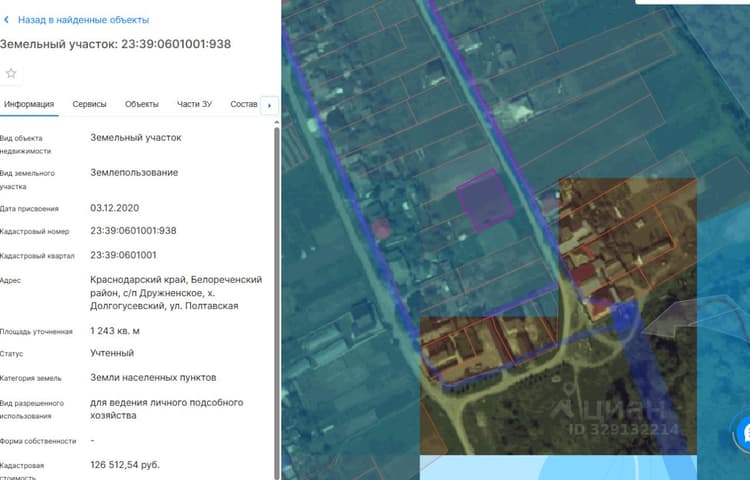Click the scrollbar up arrow
750x480 pixels.
coord(276,123)
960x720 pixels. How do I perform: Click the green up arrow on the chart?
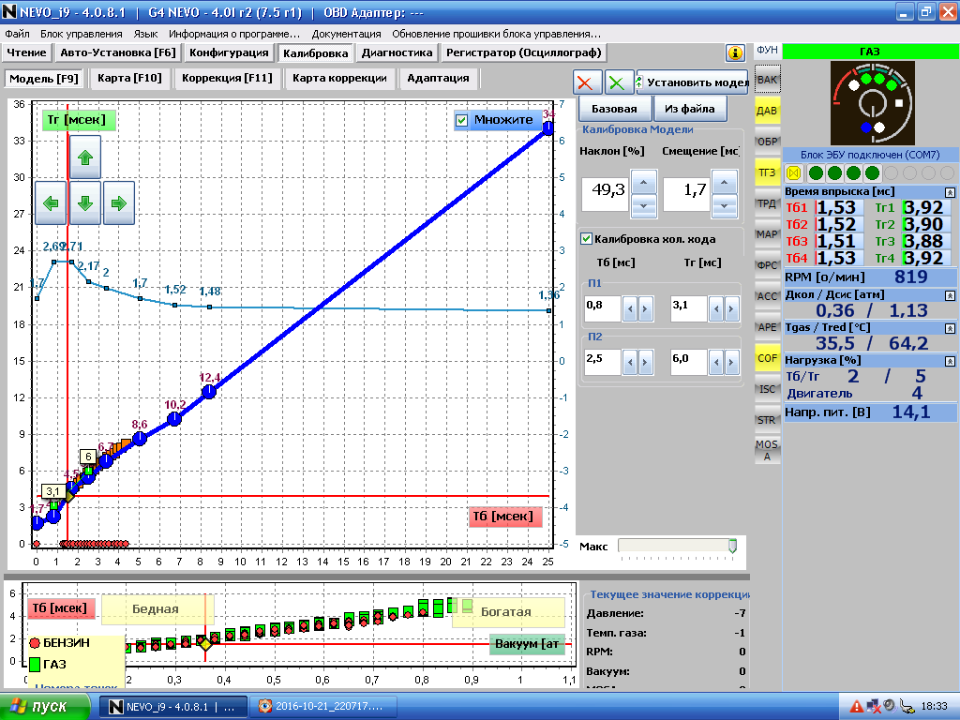pos(85,157)
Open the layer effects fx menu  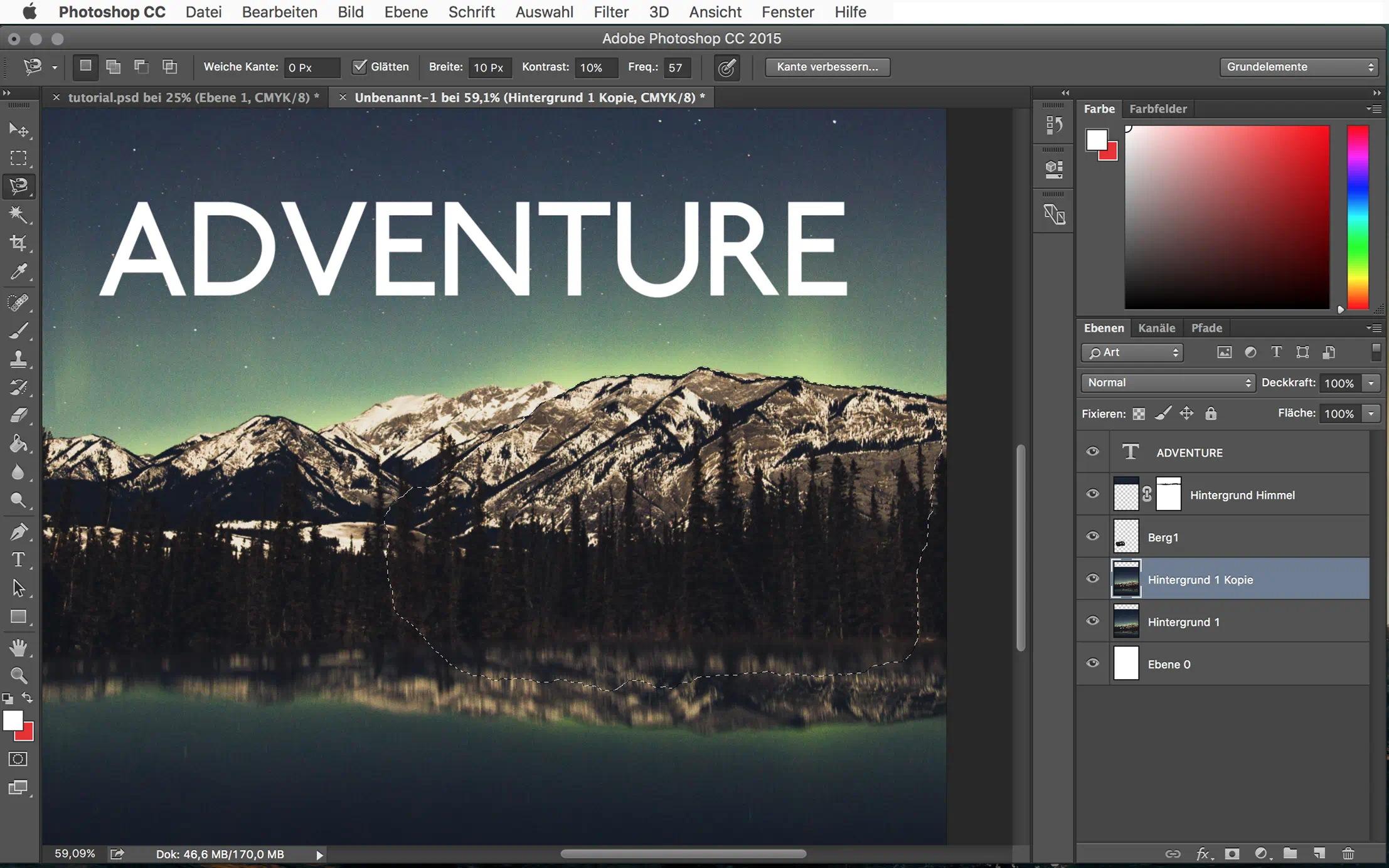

^^^^

WORK TO BE COMPLETED: Copy out every line of the entries above word for word, leaving out the pictures.

WRITTEN ANSWER:
Click the scrollbar up arrow
750x480 pixels.
coord(276,123)
960x720 pixels. How do I perform: Click the green up arrow on the chart?
pos(85,157)
Open the layer effects fx menu  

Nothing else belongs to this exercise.